Policy surrounding asylum seekers arriving by boat is always contentious and this year it threatened to capsize the government. Labor's inability to swiftly and effectively deal with refugee policy has sailed the party into an unsettling policy storm and sinking the party's approval rating.
The government’s attempt to simultaneously show conviction and compassion led to the signing of the Malaysia Deal in July 2011. In this “swap” deal Prime Minister Julia Gillard and Immigration Minister Chris Bowen agreed to send 800 asylum seekers To Malaysia for detention, in exchange for 4000 genuine refugees.
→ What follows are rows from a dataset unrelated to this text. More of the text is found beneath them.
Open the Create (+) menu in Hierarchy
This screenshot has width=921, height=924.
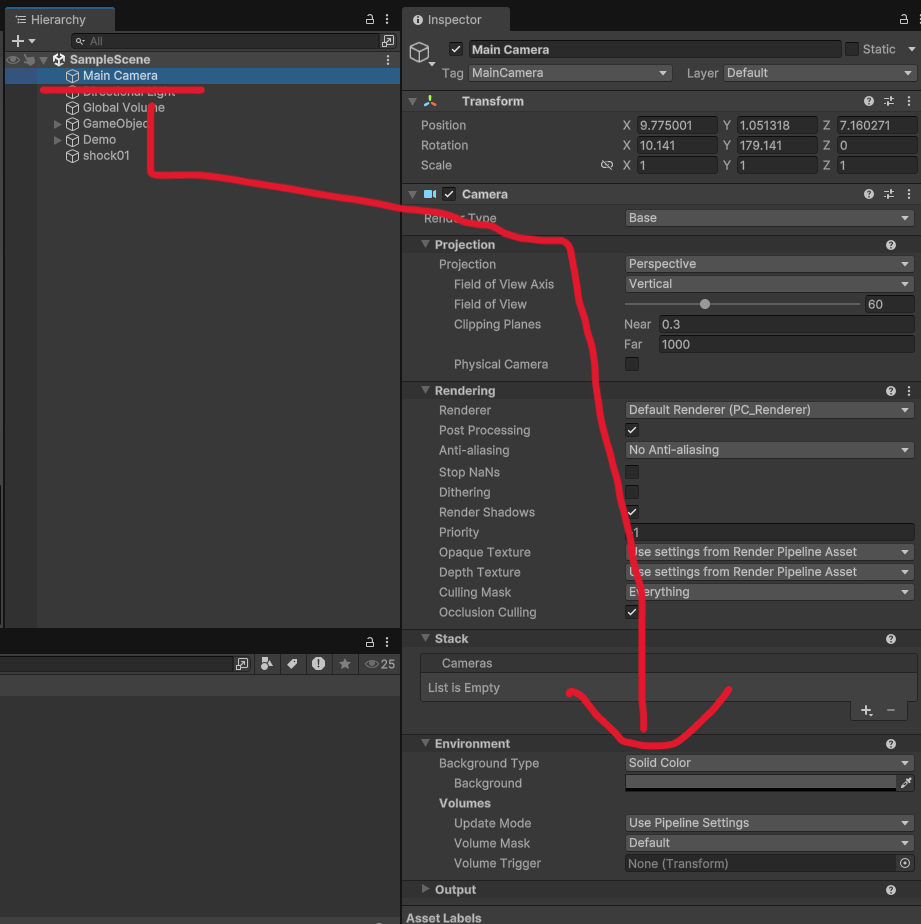pyautogui.click(x=22, y=41)
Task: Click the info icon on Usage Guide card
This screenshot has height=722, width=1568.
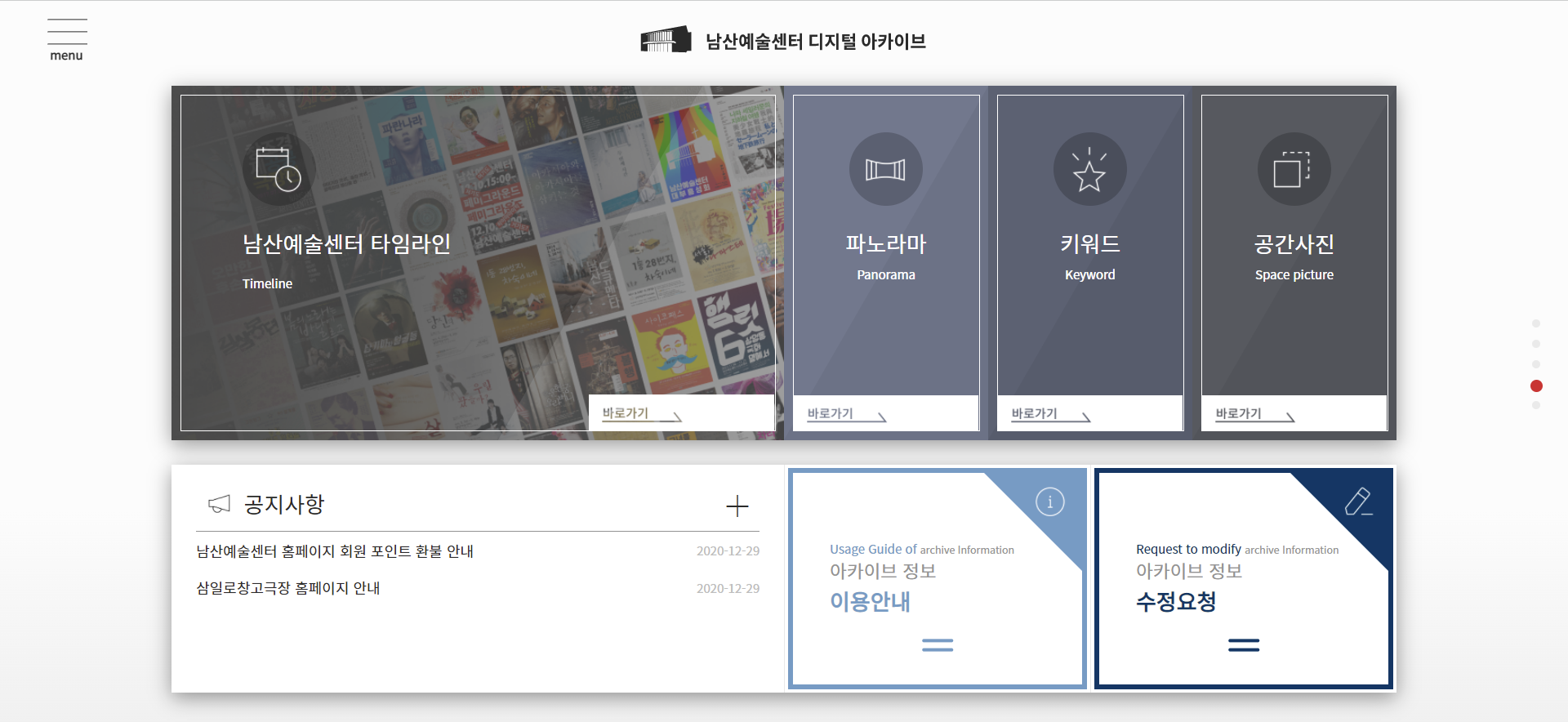Action: 1049,501
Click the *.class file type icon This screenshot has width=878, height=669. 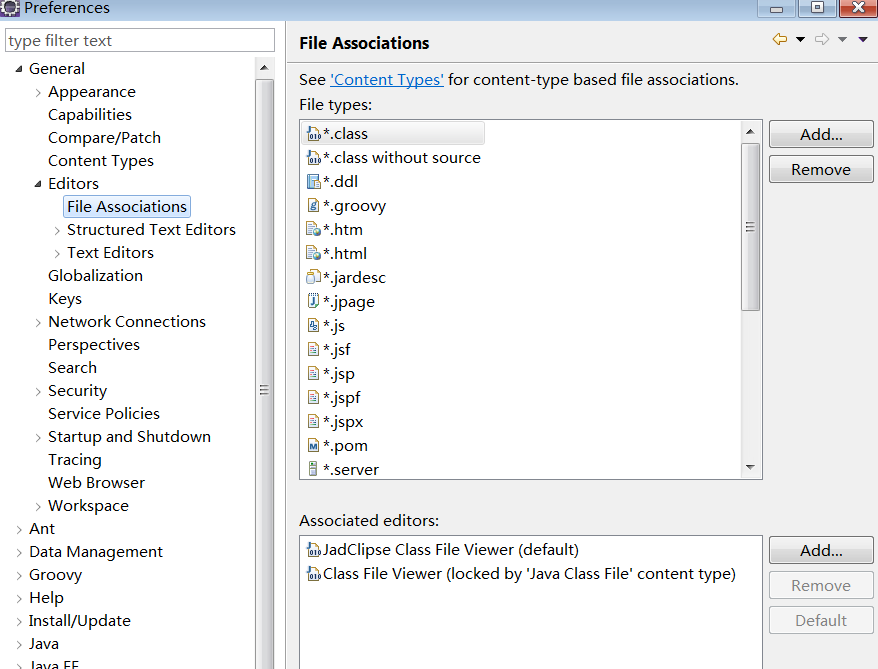[x=313, y=134]

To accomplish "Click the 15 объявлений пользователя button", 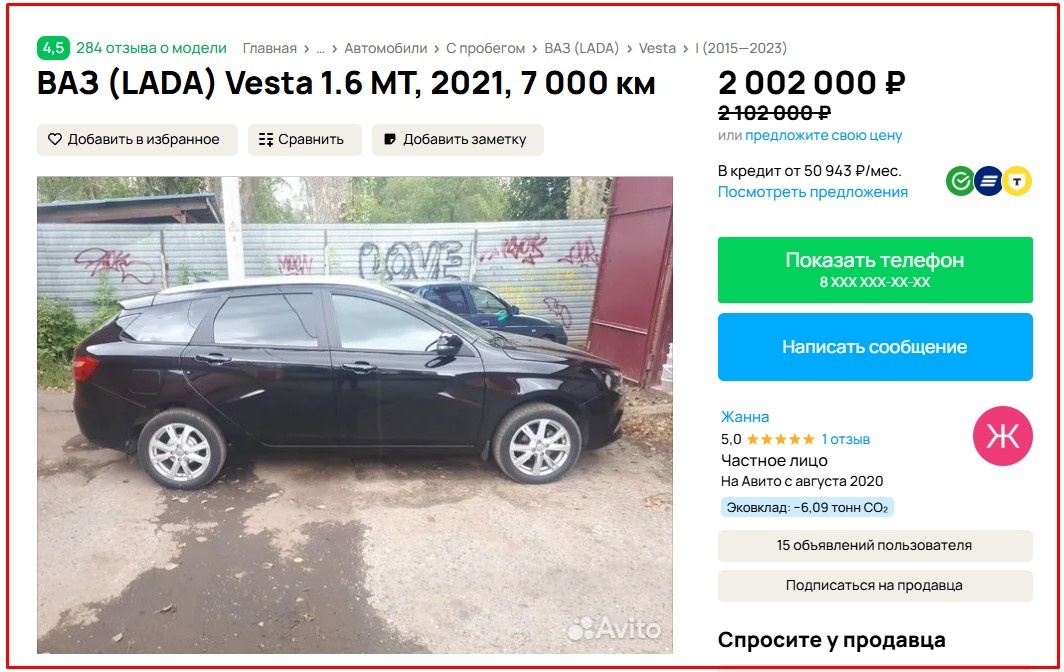I will pos(875,545).
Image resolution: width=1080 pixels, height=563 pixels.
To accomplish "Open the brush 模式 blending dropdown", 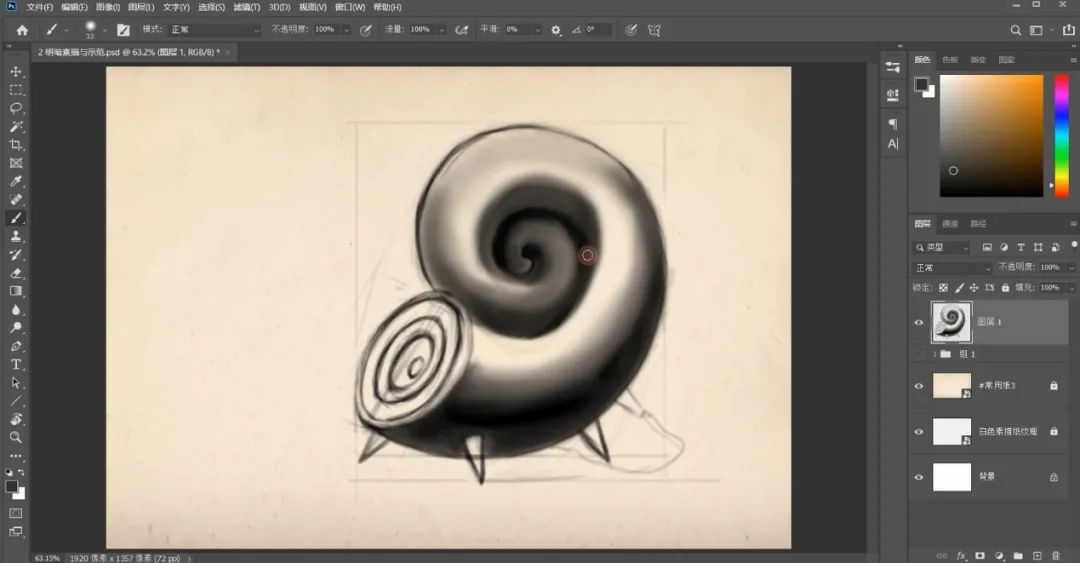I will (x=214, y=30).
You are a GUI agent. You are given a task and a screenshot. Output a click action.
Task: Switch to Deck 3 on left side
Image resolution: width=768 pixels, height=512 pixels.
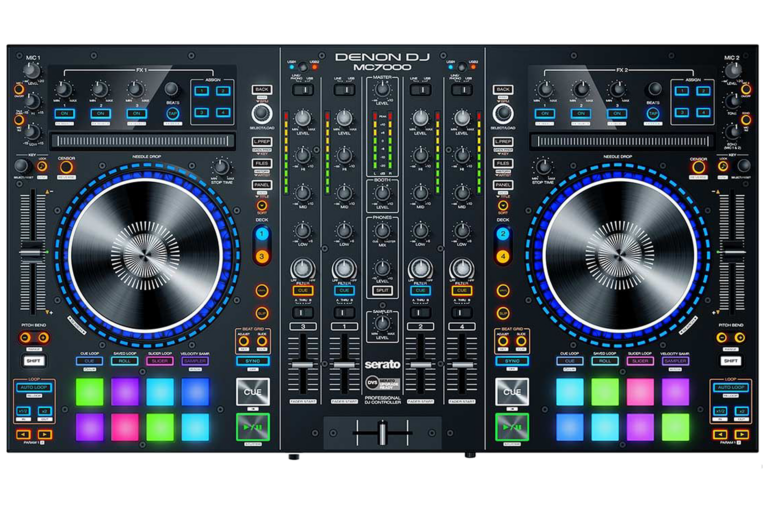pos(262,256)
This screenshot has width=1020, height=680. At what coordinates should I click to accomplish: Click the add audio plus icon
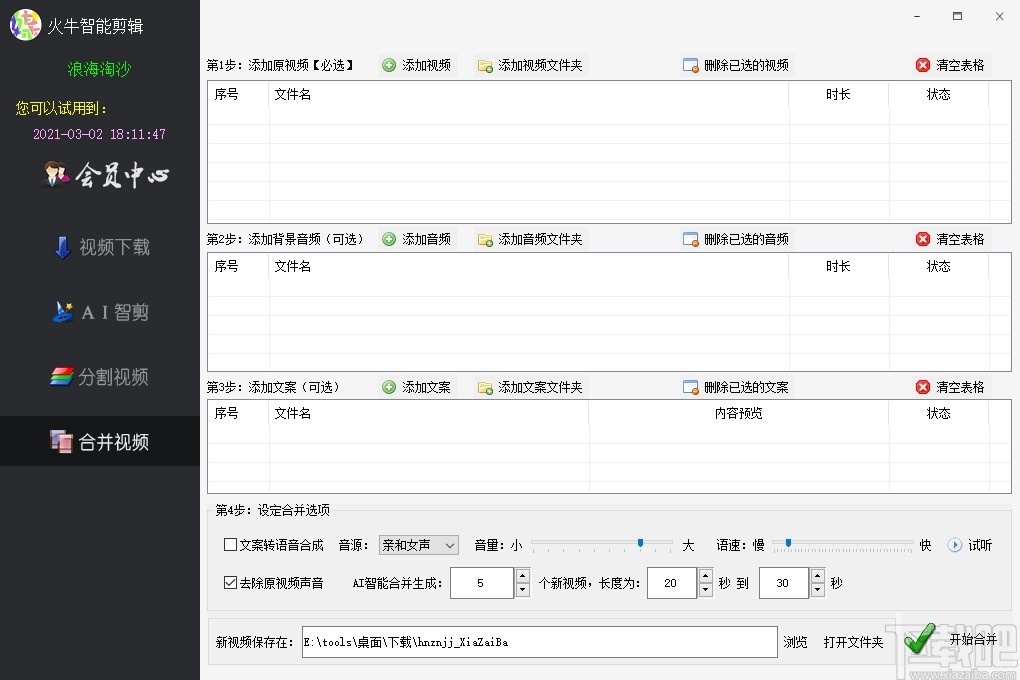coord(389,238)
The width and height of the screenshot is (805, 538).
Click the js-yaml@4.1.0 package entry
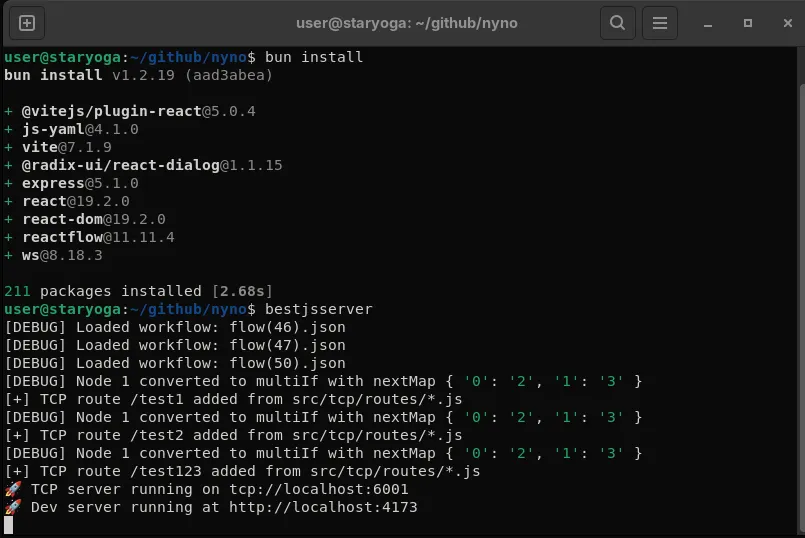click(80, 129)
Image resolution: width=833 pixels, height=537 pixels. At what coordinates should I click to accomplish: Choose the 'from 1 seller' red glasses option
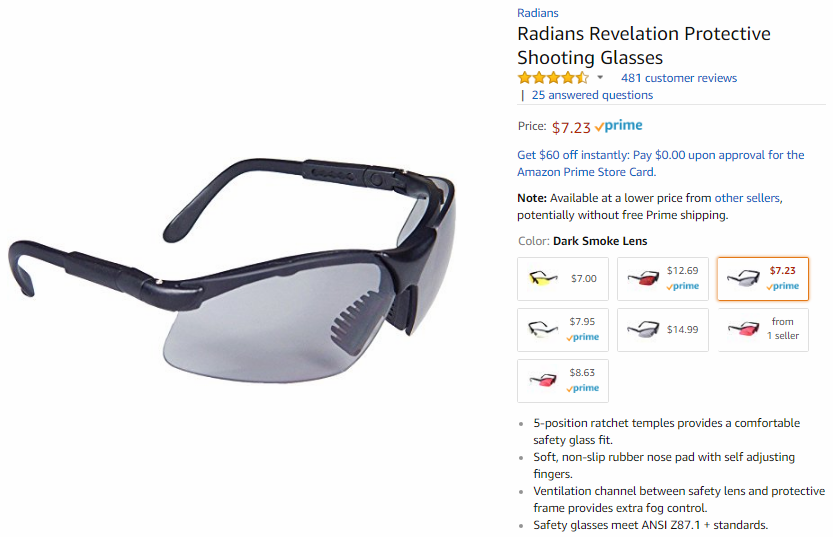pos(762,330)
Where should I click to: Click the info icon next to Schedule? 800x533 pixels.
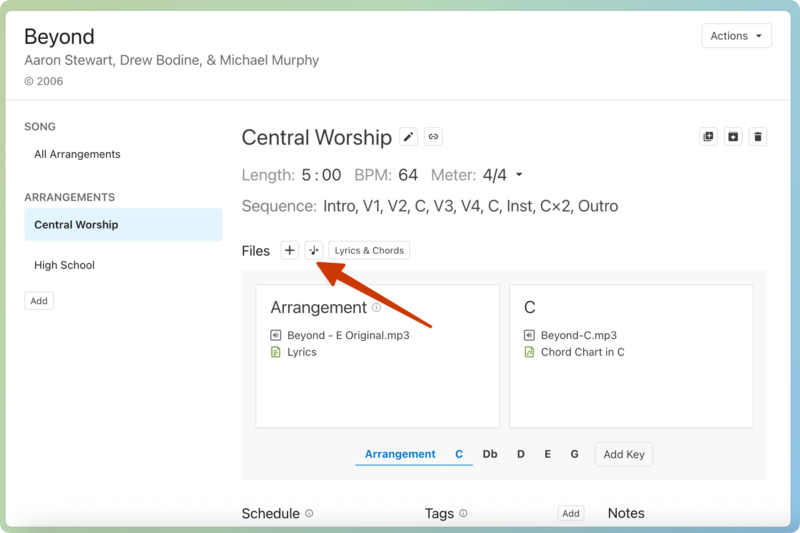[x=309, y=514]
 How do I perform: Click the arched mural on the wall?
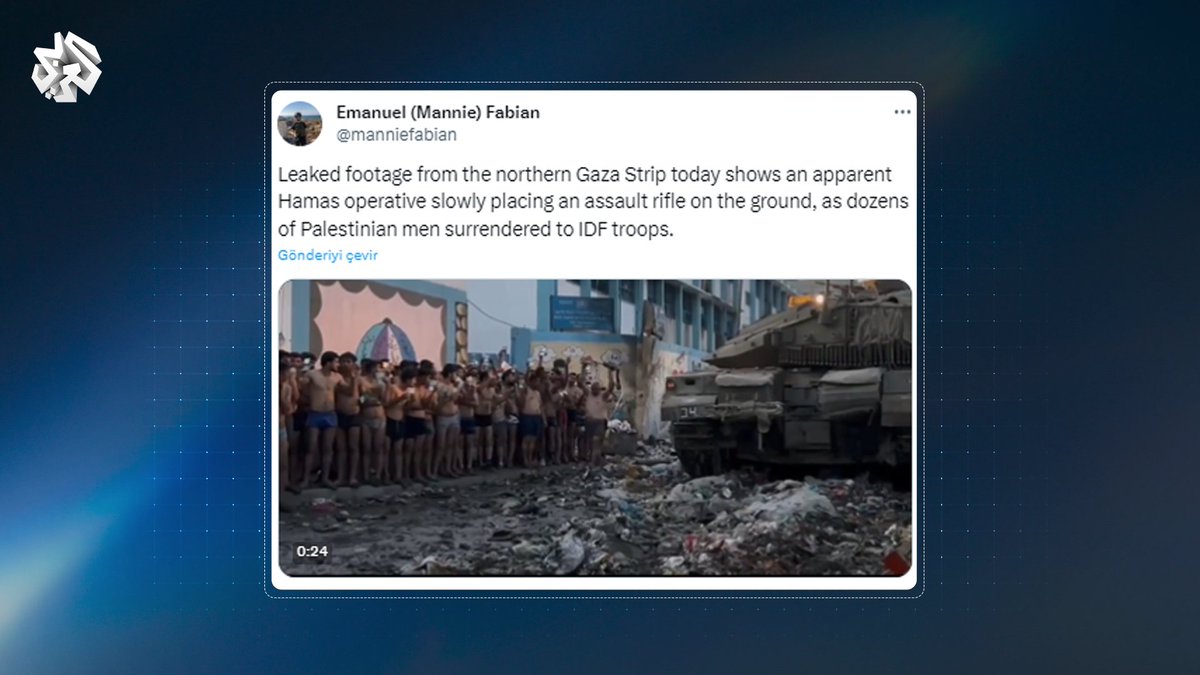click(x=386, y=340)
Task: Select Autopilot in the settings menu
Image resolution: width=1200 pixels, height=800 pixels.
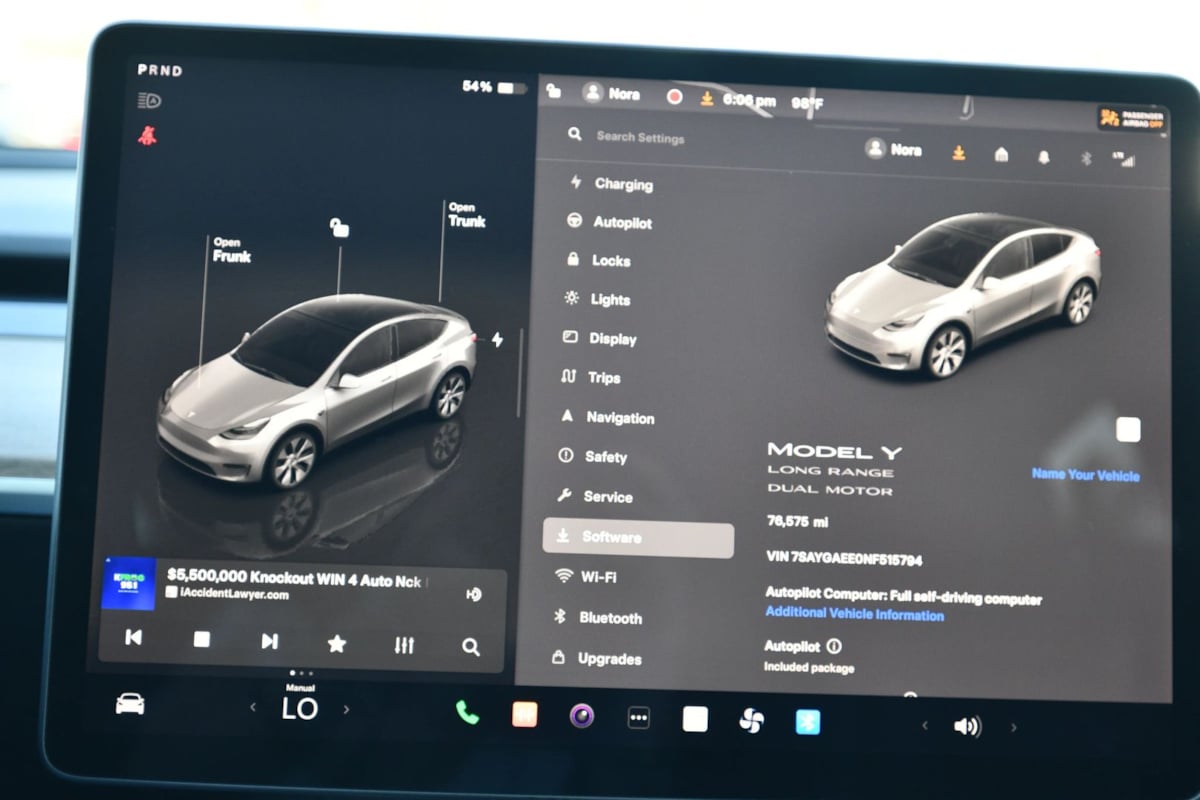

Soon after in August, a legal challenge in the High Court found the government’s Malaysia deal to be “unlawful”. Refugee lawyers proposed that the Immigration Minister did not have the power to send asylum seekers to a country that did not have legal obligations to protect them.
Due to this, it was also argued that the minister breached his duty of care to unaccompanied minors, as the minister is obliged to act in their best interests.
The set back was a political embarrassment for Gillard and Bowen, but it was a political opportunity for Opposition Leader Tony Abbott. Abbott seized the moment, initially proposing to work with the Gillard government to refine a new edition of the Malaysia Deal policy, but in the end used the government’s amendment announcement as a soapbox to blast Labor’s asylum seeker policy.
A perennial and divisive issue, just how to process asylum seekers seems destined to remain a point of contention. The desire to ensure border security and tackle the illegal trade in people smuggling is not easily reconciled with the nation's duty of care as a member of the UN.The government has yet to successfully pass it’s reworked Malaysia deal policy through parliament.